Imre Kertész foi o cidadão húngaro mais célebre do século passado. Esta afirmação está ligada ao fato de ele ter sido a única pessoa dessa nacionalidade a receber um Prêmio Nobel. Mesmo assim, não foi o seu próprio país que reconheceu e apoiou o seu talento, pelo contrário. A Hungria foi um grande fardo para este escritor impressionante que, no entanto, fez de sua desgraça uma obra-prima da literatura.

A fama universal de Imre Kertész se deve ao seu romance “ Sem destino”, c onsiderada a obra literária mais importante sobre o holocausto. Foi traduzida para mais de 20 idiomas e adaptada para o cinema em 2005 pelo diretor húngaro Lajos Koltai, com um roteiro escrito pelo próprio Kertész. Cabe ressaltar que Kertész se recusou a chamar esse genocídio de holocausto, porque considerava que isso era uma maneira de santificá-lo, em vez de denunciar sua essência.

A obra de Imre Kertész vai muito além de uma denúncia às atrocidades que marcaram um antes e um depois no mundo. Seu trabalho é orientado, em vez disso, para mostrar que a Segunda Guerra Mundial foi uma ruptura previsível com os mais altos valores da Europa. E ele consegue isso através de uma prosa divertida, irônica e comovente. Sua vida real, no entanto, é igualmente ou ainda mais impactante do que seu próprio romance. Afinal, às vezes a realidade supera a ficção.

“Se a liberdade existe, então o destino não pode existir; portanto, nós mesmos somos nosso próprio destino”.
-Imre Kertész-

Imre Kertész, primeiros anos

A vida de Imre Kertész foi marcada por experiências dolorosas que começaram cedo. Nasceu em 9 de novembro de 1929 em Budapeste, Hungria. Vinha de uma família de judeus não praticantes que gozavam de uma boa situação financeira. Quando tinha 5 anos, seus pais se separaram. Posteriormente, foi enviado para um colégio interno, no qual realizou seus estudos básicos.

Em 1940, Imre Kertész começava o segundo grau, coincidindo com as primeiras fases da Segunda Guerra Mundial. O antissemitismo já ocupava importantes setores da Europa e, por este motivo, o jovem Kertész foi designado a classes separadas, em um espaço destinado apenas a judeus. Desta forma, cursou os primeiros anos do segundo grau sentindo o peso da discriminação .

Em 1944, foi deportado para o campo de  concentração de  Auschwitz . Naquela época, tinha apenas 14 anos de idade. Diz-se que ele mesmo não sabia o que significava aquela mudança. Os nazistas obrigaram os jovens judeus a fazer uma longa fila antes de distribuí-los. Imre Kertész falava um pouco de alemão e entendeu que os soldados se referiam a ele dizendo que ele poderia ter 16 anos.

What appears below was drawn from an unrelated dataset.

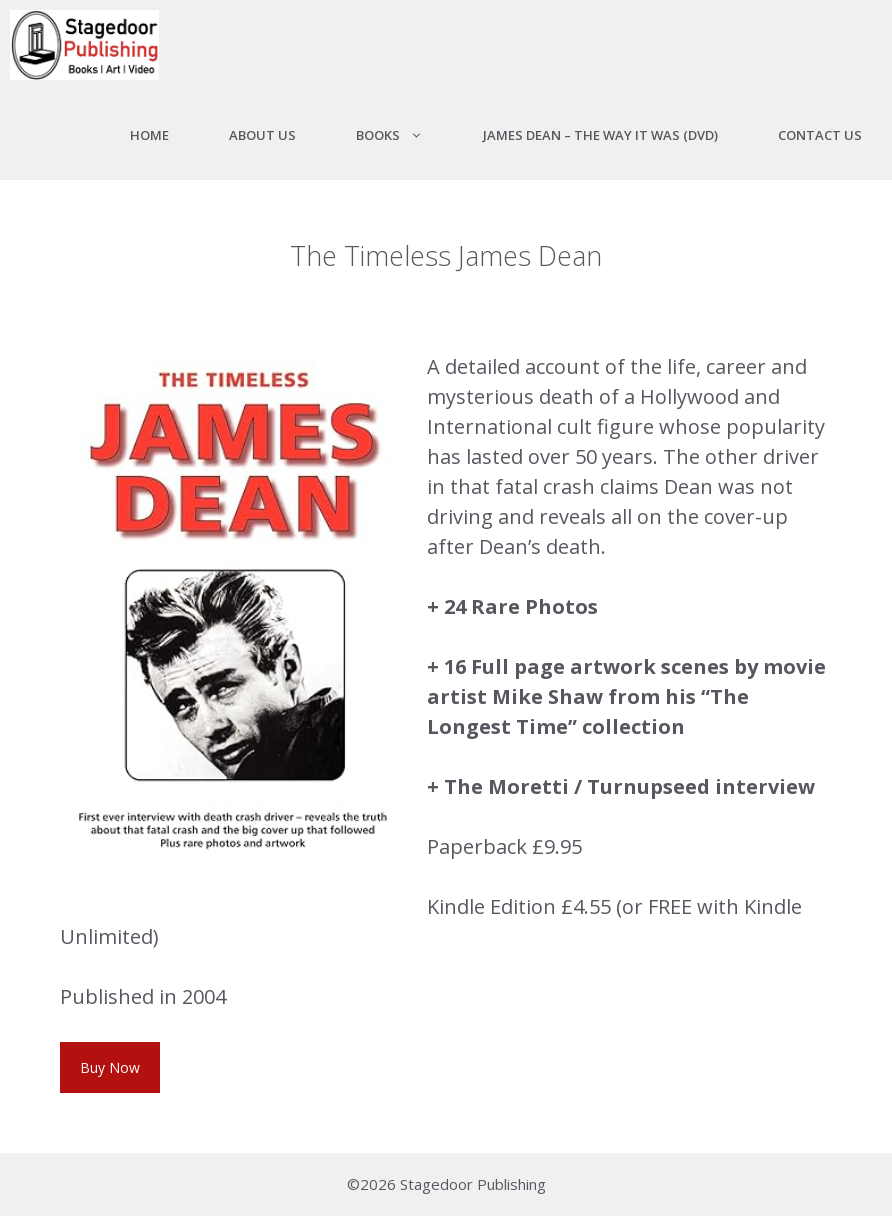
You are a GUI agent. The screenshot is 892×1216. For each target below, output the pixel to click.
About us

Quando perguntaram a ele, sem saber por quê, respondeu que essa era a sua idade. Essa pequena mentira, esse impulso que o levou a enganar os soldados, salvaria sua vida, já que os menores foram enviados à câmara de gás.

Campo de concentração de Auschwitz

Uma impressão indelével

Entre 1944 e 1945, Imre Kertész esteve em Auschwitz e em Buchenland, de onde foi libertado após o triunfo dos Aliados. O mais perturbador de sua experiência é que foi reduzido à condição miserável de prisioneiro de um campo de concentração, sem que sua família, nem ele mesmo, fossem de fato praticantes do judaísmo. Terminado esse acontecimento, retornou à sua terra natal, mas nenhum de seus parentes havia sobrevivido.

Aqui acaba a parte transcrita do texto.